Set Up MLflow + Airflow MLOps Pipeline on Kubernetes (2026)

Build a production MLOps pipeline on Kubernetes using MLflow for experiment tracking and model registry, and Apache Airflow for pipeline orchestration. Full setup guide.

MLflow tracks experiments and manages models. Airflow orchestrates the training pipeline. Together on Kubernetes, they give you a production-grade MLOps platform. Here's the full setup.

Architecture Overview

[Data Sources] → [Airflow DAG] → [Training Job] → [MLflow Tracking]
                                       ↓
                              [MLflow Model Registry]
                                       ↓
                              [Model Serving / Inference]

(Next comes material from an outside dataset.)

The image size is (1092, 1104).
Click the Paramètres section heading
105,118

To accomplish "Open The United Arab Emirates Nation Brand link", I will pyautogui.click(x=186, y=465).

Airflow orchestrates: data ingestion → preprocessing → training → evaluation → registration
MLflow tracks: parameters, metrics, artifacts, models
Kubernetes runs it all with GPU support and auto-scaling

Step 1: Install MLflow on Kubernetes

Create namespace and dependencies:

bash

kubectl create namespace mlops
 
# PostgreSQL for MLflow backend (tracking server metadata)
helm repo add bitnami https://charts.bitnami.com/bitnami
 
helm install mlflow-postgres bitnami/postgresql \
  --namespace mlops \
  --set auth.database=mlflow \
  --set auth.username=mlflow \
  --set auth.password=mlflowpassword \
  --set primary.persistence.size=20Gi

MLflow deployment with S3 artifact store:

yaml

apiVersion: apps/v1
kind: Deployment
metadata:
  name: mlflow-server
  namespace: mlops
spec:
  replicas: 1
  selector:
    matchLabels:
      app: mlflow-server
  template:
    metadata:
      labels:
        app: mlflow-server
    spec:
      serviceAccountName: mlflow-sa  # needs S3 access via IRSA
      containers:
      - name: mlflow
        image: ghcr.io/mlflow/mlflow:latest
        command:
        - mlflow
        - server
        - --host=0.0.0.0
        - --port=5000
        - --backend-store-uri=postgresql://mlflow:mlflowpassword@mlflow-postgres:5432/mlflow
        - --default-artifact-root=s3://my-mlflow-bucket/artifacts
        - --serve-artifacts
        ports:
        - containerPort: 5000
        env:
        - name: AWS_DEFAULT_REGION
          value: us-east-1
---
apiVersion: v1
kind: Service
metadata:
  name: mlflow-server
  namespace: mlops
spec:
  selector:
    app: mlflow-server
  ports:
  - port: 5000
    targetPort: 5000

S3 bucket for artifacts:

bash

aws s3 mb s3://my-mlflow-bucket
 
# IRSA for MLflow pod to access S3
eksctl create iamserviceaccount \
  --name mlflow-sa \
  --namespace mlops \
  --cluster my-cluster \
  --attach-policy-arn arn:aws:iam::aws:policy/AmazonS3FullAccess \
  --approve

Step 2: Install Apache Airflow with Helm

bash

helm repo add apache-airflow https://airflow.apache.org
helm repo update
 
helm install airflow apache-airflow/airflow \
  --namespace mlops \
  --set executor=KubernetesExecutor \
  --set dags.gitSync.enabled=true \
  --set dags.gitSync.repo=https://github.com/myorg/ml-dags \
  --set dags.gitSync.branch=main \
  --set dags.gitSync.subPath=dags \
  --set webserver.service.type=ClusterIP

KubernetesExecutor is important for MLOps — each task runs in its own pod with custom resources (GPUs for training, small pods for preprocessing).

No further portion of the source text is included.